Saved data entries
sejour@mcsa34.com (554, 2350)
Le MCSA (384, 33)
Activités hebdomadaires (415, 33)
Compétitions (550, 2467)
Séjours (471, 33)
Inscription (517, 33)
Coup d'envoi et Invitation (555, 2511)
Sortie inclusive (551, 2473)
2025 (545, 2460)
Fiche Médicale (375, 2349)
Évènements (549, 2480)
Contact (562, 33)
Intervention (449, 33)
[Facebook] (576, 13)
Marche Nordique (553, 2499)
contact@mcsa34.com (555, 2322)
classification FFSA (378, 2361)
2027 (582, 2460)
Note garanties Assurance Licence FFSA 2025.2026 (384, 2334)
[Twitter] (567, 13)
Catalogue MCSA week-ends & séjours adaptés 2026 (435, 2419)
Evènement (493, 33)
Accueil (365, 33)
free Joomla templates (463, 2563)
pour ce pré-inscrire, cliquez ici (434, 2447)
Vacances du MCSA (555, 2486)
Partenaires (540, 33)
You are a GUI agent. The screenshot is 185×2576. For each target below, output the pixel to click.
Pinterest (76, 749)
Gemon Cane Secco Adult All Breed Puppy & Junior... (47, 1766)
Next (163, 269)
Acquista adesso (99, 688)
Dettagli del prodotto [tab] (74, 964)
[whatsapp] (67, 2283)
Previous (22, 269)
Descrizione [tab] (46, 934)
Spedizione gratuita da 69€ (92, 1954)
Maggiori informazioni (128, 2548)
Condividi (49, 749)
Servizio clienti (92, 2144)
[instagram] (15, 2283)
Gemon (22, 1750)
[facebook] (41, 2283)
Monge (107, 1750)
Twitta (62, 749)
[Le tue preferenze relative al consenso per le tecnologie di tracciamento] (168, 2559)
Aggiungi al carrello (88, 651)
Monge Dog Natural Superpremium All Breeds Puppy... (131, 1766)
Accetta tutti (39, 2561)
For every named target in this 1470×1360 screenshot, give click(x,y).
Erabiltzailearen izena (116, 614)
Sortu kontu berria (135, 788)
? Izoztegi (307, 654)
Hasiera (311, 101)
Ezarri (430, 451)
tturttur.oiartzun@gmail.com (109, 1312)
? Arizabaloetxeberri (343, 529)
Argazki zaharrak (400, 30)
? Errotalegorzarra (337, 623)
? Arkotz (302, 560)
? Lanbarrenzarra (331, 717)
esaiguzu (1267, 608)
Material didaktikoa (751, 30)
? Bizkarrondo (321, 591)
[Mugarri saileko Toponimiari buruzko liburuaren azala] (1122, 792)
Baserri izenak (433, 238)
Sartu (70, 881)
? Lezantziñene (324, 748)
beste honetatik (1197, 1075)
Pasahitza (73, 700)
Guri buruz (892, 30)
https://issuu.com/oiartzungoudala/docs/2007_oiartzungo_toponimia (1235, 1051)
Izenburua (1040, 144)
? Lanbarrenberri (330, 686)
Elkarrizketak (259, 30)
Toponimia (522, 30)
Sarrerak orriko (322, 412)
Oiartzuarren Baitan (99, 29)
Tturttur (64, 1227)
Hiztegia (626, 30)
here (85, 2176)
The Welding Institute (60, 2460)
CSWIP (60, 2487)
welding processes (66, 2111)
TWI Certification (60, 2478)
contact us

Exercise prompt:
Each line from the one holding "Twitta (62, 749)" through the last line of the data is to be transcribed exactly, with nothing else added.

Reply:
Twitta (62, 749)
[Le tue preferenze relative al consenso per le tecnologie di tracciamento] (168, 2559)
Aggiungi al carrello (88, 651)
Monge Dog Natural Superpremium All Breeds Puppy... (131, 1766)
Accetta tutti (39, 2561)
For every named target in this 1470×1360 screenshot, give click(x,y).
Erabiltzailearen izena (116, 614)
Sortu kontu berria (135, 788)
? Izoztegi (307, 654)
Hasiera (311, 101)
Ezarri (430, 451)
tturttur.oiartzun@gmail.com (109, 1312)
? Arizabaloetxeberri (343, 529)
Argazki zaharrak (400, 30)
? Errotalegorzarra (337, 623)
? Arkotz (302, 560)
? Lanbarrenzarra (331, 717)
esaiguzu (1267, 608)
Material didaktikoa (751, 30)
? Bizkarrondo (321, 591)
[Mugarri saileko Toponimiari buruzko liburuaren azala] (1122, 792)
Baserri izenak (433, 238)
Sartu (70, 881)
? Lezantziñene (324, 748)
beste honetatik (1197, 1075)
Pasahitza (73, 700)
Guri buruz (892, 30)
https://issuu.com/oiartzungoudala/docs/2007_oiartzungo_toponimia (1235, 1051)
Izenburua (1040, 144)
? Lanbarrenberri (330, 686)
Elkarrizketak (259, 30)
Toponimia (522, 30)
Sarrerak orriko (322, 412)
Oiartzuarren Baitan (99, 29)
Tturttur (64, 1227)
Hiztegia (626, 30)
here (85, 2176)
The Welding Institute (60, 2460)
CSWIP (60, 2487)
welding processes (66, 2111)
TWI Certification (60, 2478)
contact us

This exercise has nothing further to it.